16歳になる直前まで自分が在日韓国人だと知らなかった姉妹。
ゲイであることに葛藤する男子高生。
血の繋がった子どもを持てなかった母親。
卒業式の日にプロムを開催すべく奮闘するモーレツ女子高生たち――
ままならない日常に悩み惑う人たちの踏み出す一歩が、
あなたの背中をそっと押してくれる。
女子高生のモーレツな勢いがすごかった。高校生ってこういう若さあるよね…って思ったし、大人しく文芸に勤しんでいた生徒たちをある意味洗脳し、文芸部を乗っ取るなんてすごい。私も昔よく言われたが、それを勉強に向ければいいのでは…と思ってしまう。

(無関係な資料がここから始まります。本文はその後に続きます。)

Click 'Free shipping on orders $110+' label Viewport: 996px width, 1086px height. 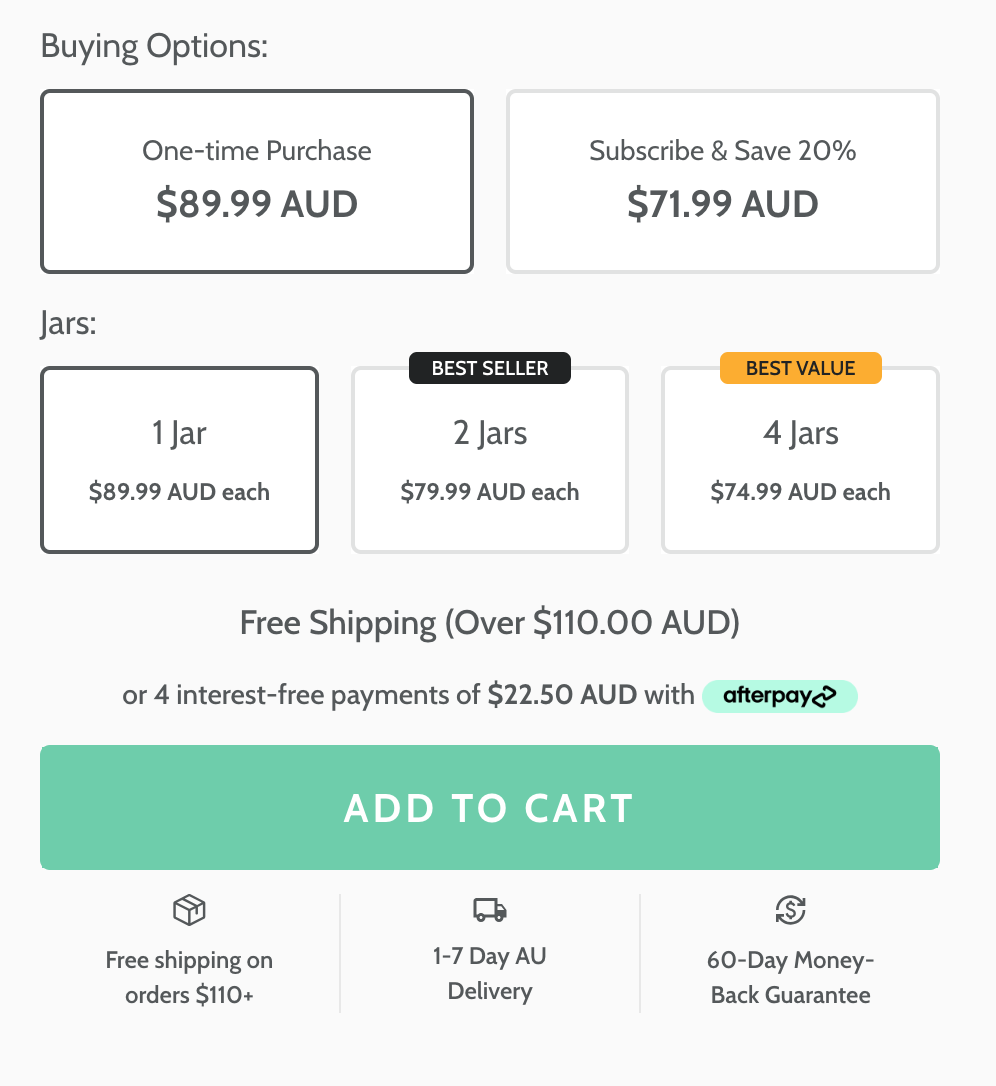point(189,977)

「普通」ってなったんだろうと思った作品でもあった。母親業を頑張って、家事にパートにと頑張って自分の身なりを整える余裕のない母親。16歳で自分が日本人ではなく在日韓国人と知った姉妹。自分が同性愛者だということをひた隠しにする男子高校生。血の繋がらない親子。みんな「普通」で「普通じゃない」。

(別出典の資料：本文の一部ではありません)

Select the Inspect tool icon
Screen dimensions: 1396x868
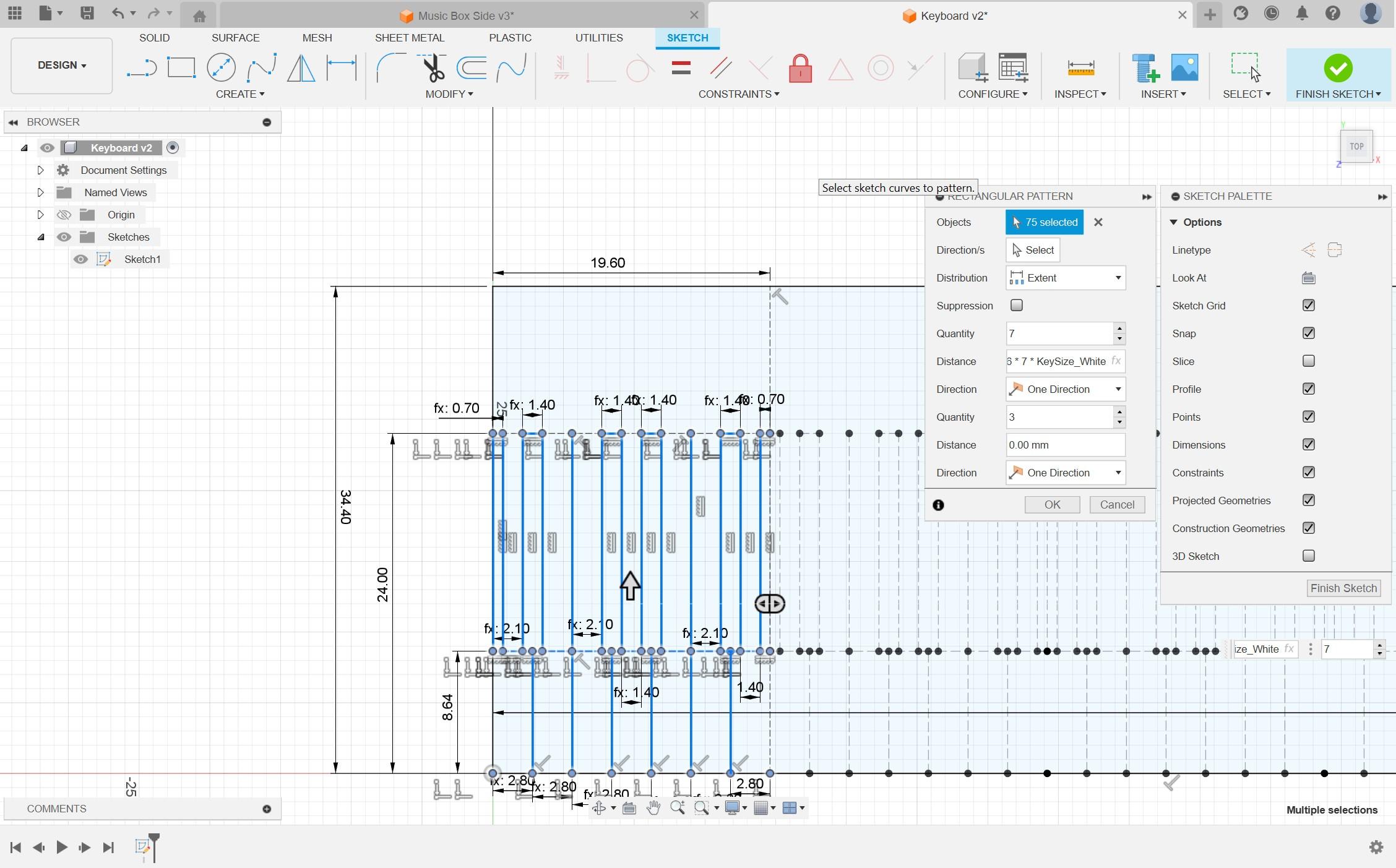tap(1080, 67)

特に、在日韓国人だった姉妹については、姉妹で全然違う考え方を持っていた。姉は幼い頃の親戚の家で体験した行事や食べ物を「今思えばあれって」と妹と答え合わせをしたいし、自分のルーツについて考え、韓国語を学んだり、映画を見たり観光に行ったりする。だけど、妹の方は全て韓国の話題から自分を遠ざけ、耳を塞ぎ、視界から排除する。昨今の韓国ブームは、妹にとっては複雑なんだろうな。

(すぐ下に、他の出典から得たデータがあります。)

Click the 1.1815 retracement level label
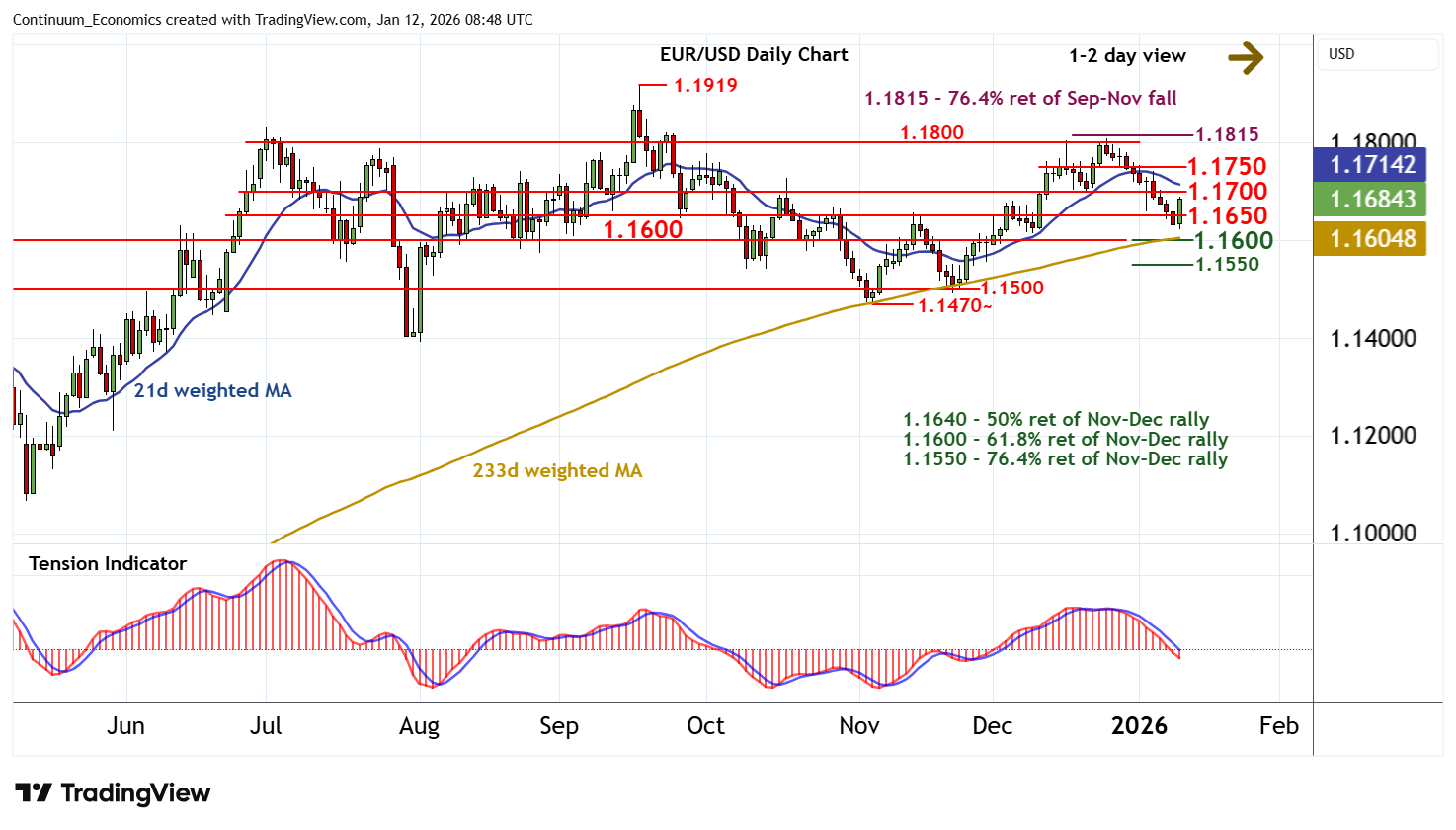This screenshot has height=830, width=1456. tap(1227, 135)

男子高校生の話も良かったし、血の繋がらない親子の話も良かった。ママ友たちが笑いながら「子ども産んだんだから分かるでしょ」って言い合う言葉を彼女は、どんな気持ちで聞いていたのか。ママ友たちには子どもいる=出産していると思ってるし、それが普通なんだよね。
モーレツ女子高生たちの最後は、少しかわいそうだったが、LINEの2019年12月という表示に、うっすら不安を覚えたがまさに的中。あの頃は、こんな未来が来るとは思わなかったし、非日常が日常になるとは思わなかった。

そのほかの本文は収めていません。